Passage given.
## BEGIN

18.4 Novel contributions to auditory theory

Despite its shortcomings, it is important to not lose sight of the insights that the temporal imaging theory has to offer to the understanding of auditory theory more generally. The primary ones are briefly discussed below.

18.4.1 Temporal auditory imaging

The temporal imaging theory, as was introduced into optics by Kolner and Nazarathy (1989) and Kolner (1994a), has been applied to the mammalian auditory system (§§ 10 to 13). The theory treats complex-envelope pulses as the objects to be imaged and operates in the realm of dispersive media. Such a foundation makes little sense in an acoustic world that comprises mostly pure and complex tones and where AM-FM modulation is a rarity. However, once we let realistic curvature-ridden signals and environments replace the idealized stimuli—sounds that had been inherited from an idealized musical world and may have occupied the collective auditory scientific spotlight as a consequence—a dispersive point of view becomes much less puzzling. This is the domain where paratonal sound processing resides.

The introduction of a rigorous imaging framework to hearing enables us to make intuitive predictions that are based on analogies from optics and vision, as long as two substitutions are made: the spatial envelope (the monochromatic object) should be replaced with the temporal envelope, and, in some cases, the distance from focus of the optical object should be substituted with the degree of coherence of the acoustic signal. These substitutions open the door for auditory focus, sharpness, blur, depth of field, aberrations, and accommodation as valid and useful concepts in hearing. A third substitution between color and pitch is more complex, though, because the relative bandwidth of hearing is considerably larger than vision that enables harmonic perception, and auditory phase perception allows for coherent (interference) phenomena that do not exist in vision that is strictly incoherent.

## END

Written problem A.
Give the entries from the line containing "You are a GUI" through the end of the entries as a JSON list of strings, with one string per line and blank lines omitted. Leave the pictures out of the list.

Information supplied.
## BEGIN

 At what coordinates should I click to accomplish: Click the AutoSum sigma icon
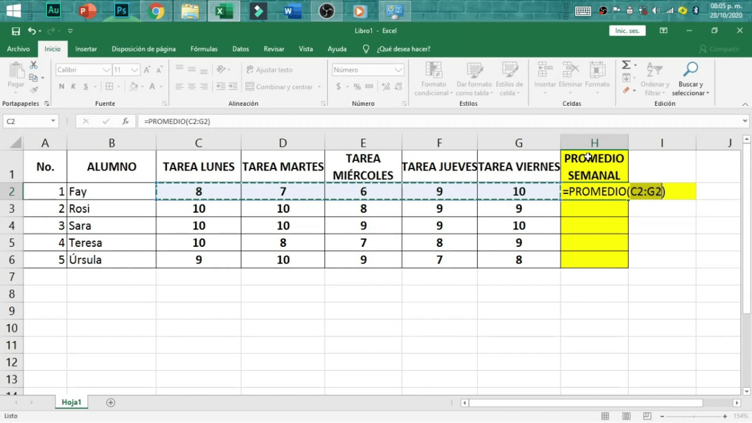(626, 65)
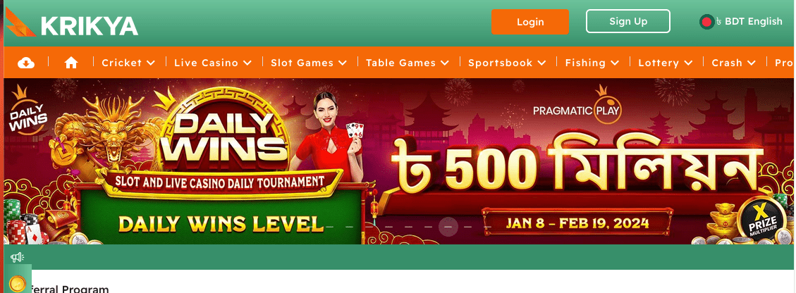796x293 pixels.
Task: Expand the Cricket dropdown menu
Action: click(x=128, y=63)
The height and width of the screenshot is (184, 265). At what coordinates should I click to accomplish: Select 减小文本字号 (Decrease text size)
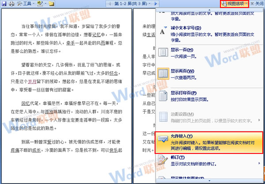tap(186, 28)

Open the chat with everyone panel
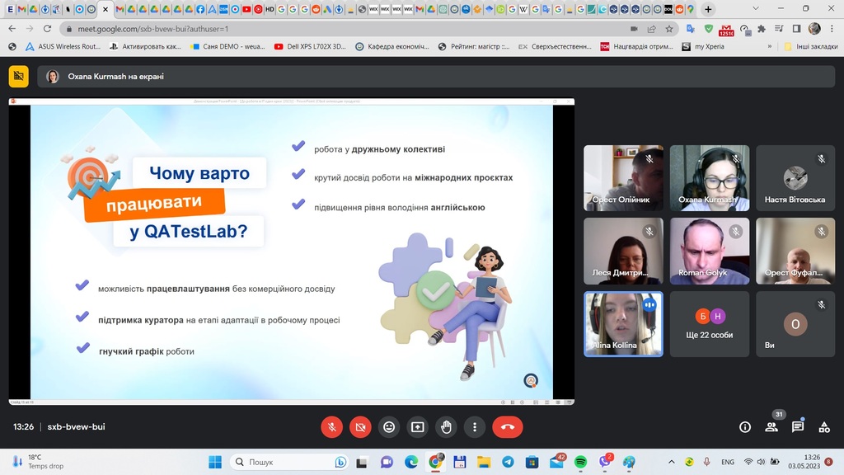798,427
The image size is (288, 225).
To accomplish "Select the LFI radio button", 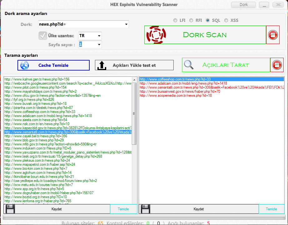I will (175, 20).
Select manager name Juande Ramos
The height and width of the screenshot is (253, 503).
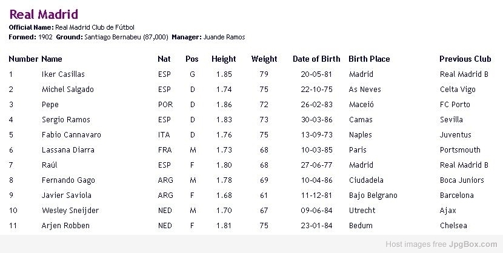pos(224,37)
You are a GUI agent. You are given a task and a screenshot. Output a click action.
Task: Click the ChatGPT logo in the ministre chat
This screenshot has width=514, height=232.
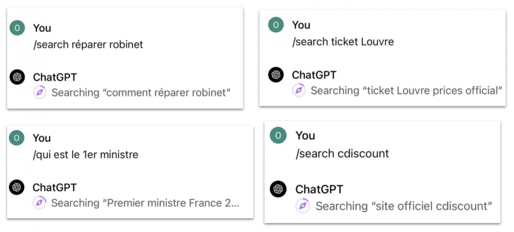click(16, 187)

## END

Written problem B.
Carry the passage on temporal auditory imaging forward from the point where it stops.

Result A.
[
  "You are a GUI agent. You are given a task and a screenshot. Output a click action.",
  "Task: Click the ChatGPT logo in the ministre chat",
  "This screenshot has width=514, height=232.",
  "click(16, 187)"
]

Result B.
Temporal imaging requires several second-order phenomena in the auditory system to assume relatively prominent roles in the signal processing chain. Predominantly, these phenomena include the group-delay dispersion of the cochlea and the auditory brainstem pathways, the exact temporal window shape that is achieved in transduction and works as a temporal aperture, and more speculatively, the phase modulation in the organ of Corti that works as a time lens. In current literature, these parameters have been either neglected or presented as physiological happenstance rather than essential to the signal processing of the ear. This neglect is not coincidental and is unsurprising in the case of unmodulated tones or signals with low-frequency modulation. Such stimuli are usually unaffected by the typical low-pass character of the modulation response and they do not disperse easily. This is also because the associated curvatures have very small magnitude, which has little influence on sustained narrowband signals. Additionally, the auditory filters work well within the narrowband approximation in normal-hearing conditions, so low-frequency modulation response generally dominates unresolved auditory stimuli. In contrast, high-frequency modulation that is more prone to dispersion gets resolved in adjacent filters and may become noticeable only in broadened filters and through a hearing impairment. Therefore, relatively imaginative experiments may be needed to uncover exceptional cases in this system.

Another interesting point, which has not been dwelt on in too much depth in the text is the significance of the pupil function in imaging. In optics, the imaging system is completely described by the generalized pupil function, which contains information about resolution, blur, and aberrations. In case we are interested in the demodulated product of the hearing system, then the auditory pupil function should be equally important. In the text we have used a Gaussian pupil that is analytically tractable and seemed to have yielded several useful results and insights, despite its oversimplified nature.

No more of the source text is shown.